## Task requirements
Transcribe the passage below on the value of saintliness word for word, keeping its heading and every line.

The Varieties of Religious Experience Lectures 14-15-The Value of Saintliness

Lec 14-15-The Value of Saintliness

Now to analyze the value of saintliness, and certainly we must test it by the human value of its fruits and in regards if it truly is good or not. Certainly, our own disbelieves can even be a theology of its own dogmatism thus we must stay a bit radical and take a step back. However, the reality of God here certainly must be judged as much of religion tends towards social arrangements, perspectives and needs change throughout generations. Thus, the particular God revered changes if only in a need to take seriously. A prior God of cruel appetites was certainly worshipped as at one point its “fruits were relished” (328). Now with a lack of effort towards X worship such fruits may not be accessible anymore. By this we can now analyze religious extents with saintliness. By James, “if it commands itself, then any theological beliefs that may inspire it, in so far forth, will stand accredited” (331). And if not then be discredited to the survival of the fittest of other religious beliefs. Collective and individual needs feeling violated? In comes new and/or evolved faiths.

## Source data
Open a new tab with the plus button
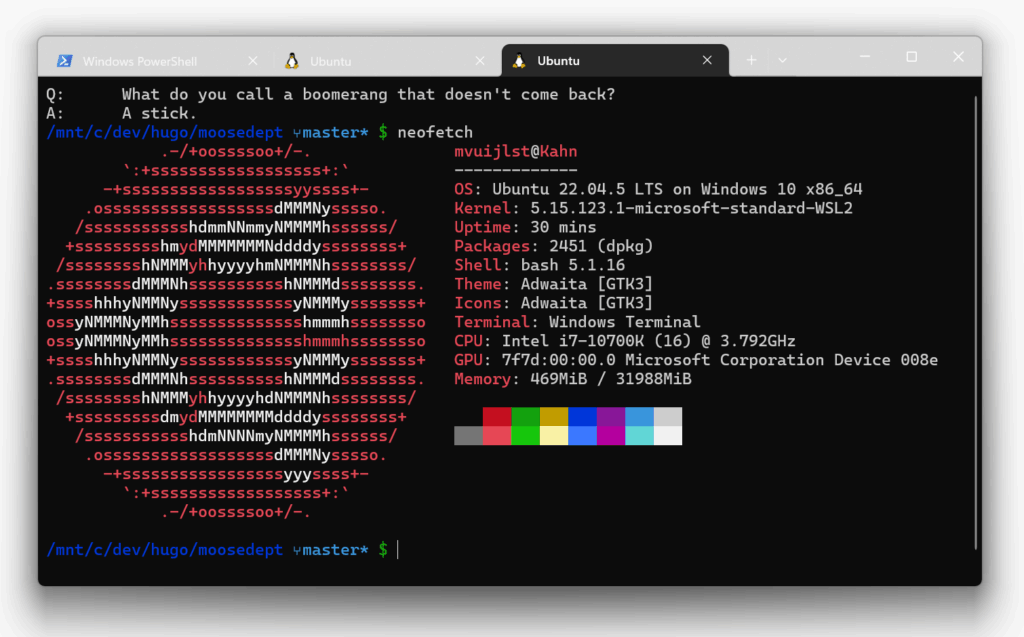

## Answer to this problem
The Varieties of Religious Experience Lectures 14-15-The Value of Saintliness

Lec 14-15-The Value of Saintliness

Now to analyze the value of saintliness, and certainly we must test it by the human value of its fruits and in regards if it truly is good or not. Certainly, our own disbelieves can even be a theology of its own dogmatism thus we must stay a bit radical and take a step back. However, the reality of God here certainly must be judged as much of religion tends towards social arrangements, perspectives and needs change throughout generations. Thus, the particular God revered changes if only in a need to take seriously. A prior God of cruel appetites was certainly worshipped as at one point its “fruits were relished” (328). Now with a lack of effort towards X worship such fruits may not be accessible anymore. By this we can now analyze religious extents with saintliness. By James, “if it commands itself, then any theological beliefs that may inspire it, in so far forth, will stand accredited” (331). And if not then be discredited to the survival of the fittest of other religious beliefs. Collective and individual needs feeling violated? In comes new and/or evolved faiths.